要約すると、2019-nCoVは複数のルートを介して伝染する可能性があるという警告を提供します。ウイルスキャリアを確実に確認するには、分子検査と血清検査の両方が必要です。(Emerg Microbes Infect. 2020;9(1):386-389.)

その7 回復した患者の一部はウイルスキャリアで他者に感染させる

退院または検疫の中止後、患者は自宅で検疫プロトコルを5日間継続するように求められました。 RT-PCRテストは5〜13日後に繰り返され、すべて陽性でした。すべての患者は、次の4〜5日間に3回のRT-PCRテストを繰り返し、すべて陽性でした。別のメーカーのキットを使用して追加のRT-PCRテストを実施しましたが、結果はすべての患者で陽性でした。患者は臨床医の検査により無症状であり続け、胸部CT所見は以前の画像からの変化を示さなかった。呼吸器症状のある人との接触は報告されていません。家族は感染していません。

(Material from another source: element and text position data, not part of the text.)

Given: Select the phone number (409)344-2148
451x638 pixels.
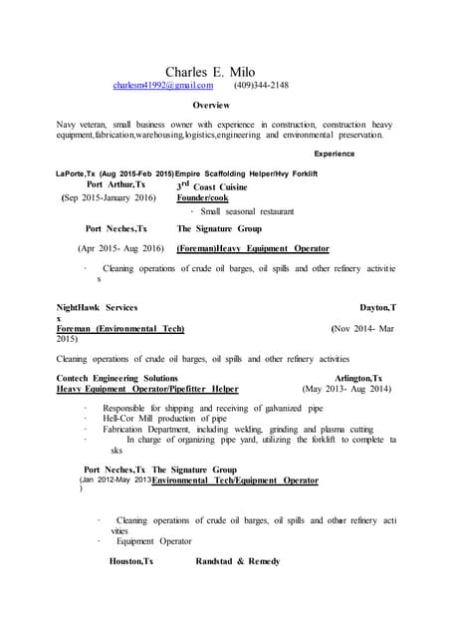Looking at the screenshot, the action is (x=261, y=86).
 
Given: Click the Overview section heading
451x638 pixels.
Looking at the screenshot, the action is (x=211, y=105).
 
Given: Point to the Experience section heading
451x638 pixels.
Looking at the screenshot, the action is (x=340, y=154).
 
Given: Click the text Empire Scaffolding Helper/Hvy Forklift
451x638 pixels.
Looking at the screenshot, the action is (x=246, y=173).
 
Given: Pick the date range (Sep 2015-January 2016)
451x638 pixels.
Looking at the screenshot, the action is (x=109, y=197).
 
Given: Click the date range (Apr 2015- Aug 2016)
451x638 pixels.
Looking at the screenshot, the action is (x=120, y=248).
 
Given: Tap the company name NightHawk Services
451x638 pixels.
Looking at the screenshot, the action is (x=98, y=309).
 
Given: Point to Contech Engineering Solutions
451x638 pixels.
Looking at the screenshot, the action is (x=118, y=379).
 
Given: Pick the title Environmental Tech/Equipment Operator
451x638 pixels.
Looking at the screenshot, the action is (x=235, y=480).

中国で退院または検疫の中止の基準を満たしたCOVID-19の4人の患者(臨床症状と放射線学的異常の欠如、およびRT-PCR検査結果2件の陰性)は、5〜13日後にRT-PCR検査結果が陽性でした。これらの発見は、回復した患者の少なくとも一部がまだウイルスキャリアである可能性を示唆しています。

家族は感染していませんが、報告された患者はすべて医療専門家であり、検疫中は特別な注意を払っていました。退院または検疫の中止および継続的な患者管理の現在の基準を再評価する必要があります(JAMA. 2020 Feb 27. doi: 10.1001/jama.2020.2783.)

その8 患者のウイルス核酸放出パターンはインフルエンザ患者似

17人の症候性患者から得られた鼻腔および咽頭スワブのウイルス量を、症状の発症日との関連で分析しました。より高いウイルス量(Ct値に反比例)が症状の発症直後に検出され、喉よりも鼻でより高いウイルス量が検出されました。私たちの分析は、SARS-CoV-2に感染した患者のウイルス核酸放出パターンはインフルエンザ患者に似ており、SARS-CoVに感染した患者で見られるものとは異なるように見えることを示唆しています。無症候性の患者で検出されたウイルス量は、症候性の患者のウイルス量と類似しており、無症候性または最小限の症候性の患者の伝播の可能性を示唆しています。これらの発見は、感染の過程の初期に伝播が発生する可能性があるという報告と一致しており、症例の検出と隔離にはSARS-CoVの制御に必要な戦略とは異なる戦略が必要な場合があることを示唆しています。(N Engl J Med. 2020 Feb 19. doi: 10.1056/NEJMc2001737)

緊急事態宣言の発令以前にウイルスの実態解明と感染経路の遮断のための適切な行政の対応を考えていただきたいと思います。そもそも感染するのは悪ではないこと。感染症には被害者も加害者もなく一番おそれるべきはパンデミックではなくいたずらなパニックであることを肝に銘ずるべきではないでしょうか。